Há uns anos tinha uma amiga – grande amiga – que, apesar de lhe ver virtudes, também lhe identificava defeitos: era uma pessoa extremamente centrada nela própria. Uma vez, num concerto gratuito e lotado (Joss Stone na Praça do Comércio, nunca mais me esqueci), tive um ataque de ansiedade. Comecei a puxá-la no meio da multidão e ela simplesmente afastou o meu braço, disse que queria procurar um tipo por quem, na altura, estava interessada, e não tinha tempo para os meus chiliques. Passei o concerto todo sentada num degrau lá no fundo. No fim – e porque estava de boleia com ela – disse-me que se queria estragar-lhe a noite, isso não ia acontecer, e que ela, agora, ia para o bairro alto a um bar ter com ele. Passei um bom par de horas sentada à porta de um bar à espera que ela quisesse ir embora. Isto numa altura em que não existiam telemóveis com internet para passar o tempo. Fiquei simplesmente ali, a pensar na vida e a ter a certeza que, depois daquela noite, nunca mais a iria ver.

Esta foi a mesma amiga que, depois de lhe oferecer bilhete para vermos Elton John no Rock in Rio, disse – a meio do concerto – que queria ir embora porque estava farta de lá estar. Fomos embora, fui deixá-la onde ela me pediu – um café em Carcavelos – para depois perceber que queria ir para uma discoteca na margem sul ter com (outro) tipo por quem estava interessada.

As pessoas com quem nos divertimos nem sempre são os nossos amigos

Talvez agora a vejam como uma pessoa horrível e um pouco desprendida dos amigos para, facilmente, os trocar por tipos. Mas, na verdade, ela também era uma pessoa divertida e com quem passava bons momentos. A diferença é que, aos 20 anos, achamos que as pessoas com quem nos divertimos são os nossos amigos verdadeiros. Aos 30, percebemos que nem sempre é assim.

A dada altura, cortei relações com ela. Simplesmente dei-lhe um fim.
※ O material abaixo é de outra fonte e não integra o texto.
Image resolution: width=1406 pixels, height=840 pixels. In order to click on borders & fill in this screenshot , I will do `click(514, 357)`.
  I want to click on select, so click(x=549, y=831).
A bola presa aos tornozelos estava a tornar-se cada vez mais e mais pesada. Hoje em dia, não faço ideia do que ela está a fazer, se já casou, se tem filhos, onde trabalha. Mas a vida é mesmo assim…

Ao longo dos anos fui perdendo amigos e ganhando outros. Deixei de me dar com pessoas com quem não me identificava, pessoas negativas, pessoas que passavam o tempo a criticar outras amigas, pessoas que estavam mais disponíveis para noitadas e menos para manhãs. Disse adeus aos amigos do social e optei por guardar os amigos da vida pessoal. Mas também perdi amigos que, em tempos, foram a minha vida. Talvez eles também se tenham deixado de identificar comigo. A vida dá voltas e vamos todos seguindo os nossos caminhos. É triste, eu sei. Mas é simplesmente o plano da vida.

E há uma coisa que, a custo, aprendi: não tenho tempo para estar com pessoas que não me fazem bem. Se aos 20 anos temos todo o tempo do mundo para todas as pessoas que conhecemos (e todas aquelas saídas em grupos de 20 pessoas?), aos 30 já quase nem uma mensagem pelo Facebook conseguimos mandar, quanto mais combinar cafés, noitadas, tardes nas compras e fins de semana na praia.

O meu grupo de amigas é pequeno mas unido. São as pessoas que por vezes não gostam das minhas escolhas mas aceitam. São as pessoas que, acima de tudo, me veem exatamente da forma como eu me vejo. São as pessoas que tenho a certeza que, se um dia precisar, vão largar tudo para me acudir. E, acreditem, por vezes só isso basta.